The Lincoln Memorial stands in counterpoint to the capital, on the opposite side of the Washington Monument and equidistant from it, to mark a bend in the river rather than the rise of foothills.  In this position the figure of Lincoln looks east through a screen of columns, as if looking back toward the origins of the country, rather than west as the capital building does to the Great Plains and California.  Behind him across the river in Virginia the memory garden of Arlington cemetery lays out the dead of the Civil War around the mansion house of his rival General Robert E. Lee. 

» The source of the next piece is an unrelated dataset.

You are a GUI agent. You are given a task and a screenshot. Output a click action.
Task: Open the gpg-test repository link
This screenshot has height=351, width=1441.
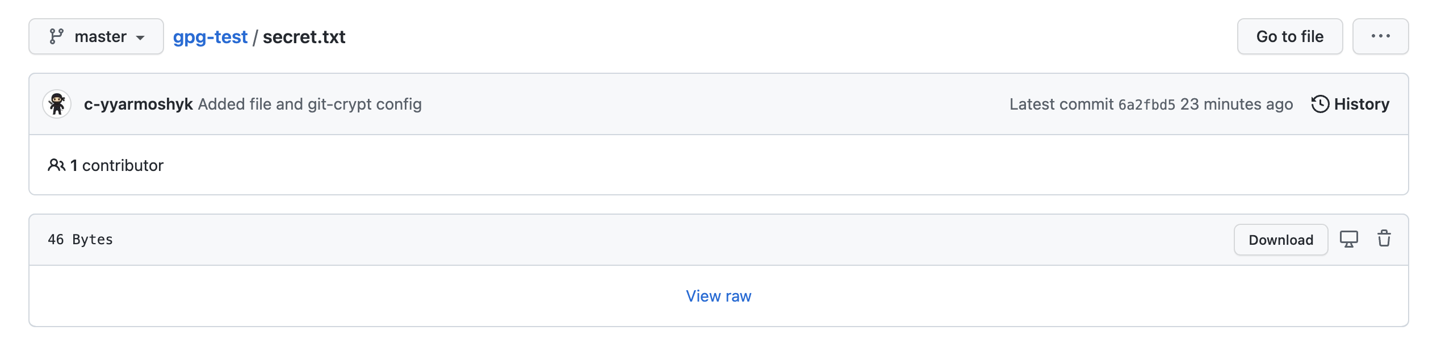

On the steps of the Lincoln Memorial thousands of tourists have their picture taken, then turn to photograph the Washington Monument, doubled in the reflecting pool and reduced in perspectival distance, so it can appear to fit in the palm of the hand.  The statue of Lincoln however cannot be seen at a distance, because it is hidden by a double row of columns, so it never appears as a miniature even in the camera lens.  On the steps, one rises up at least three times higher than the heads of those on the lawn below, looking always up toward the building then out over the watery part of the mall.  One has to climb two flights to see Lincoln at all.   There within a public yet intimate room he sits almost like royalty on a sort of throne, yet his hands are tense in the foreground.   Like Rodin's Burgers of Calais, the figure of Lincoln expresses the anguish of choice in his fingers more than his face.  To see the figure of Lincoln then to read his words engraved on the walls one can feel his sadness and his resolve echoed through history lessons into national memory.  The stone room echoes slightly giving resonance to the voice, as many people read the Gettysburg Address out loud.   The message in Lincoln's words is not distant, musing poetry, but a direct challenge that reaches back to the ideals of the founders, through the bloody fulcrum of the Civil War that Lincoln chose to fight, and into the then future, to speak to each of us as individuals.  All this echoes in the cool stone room inside an American temple that graces a landscape garden at a bend in a swampy river, which once divided the nation, at the boundary of the capital city that still suffers from the divisions Lincoln sought to mend.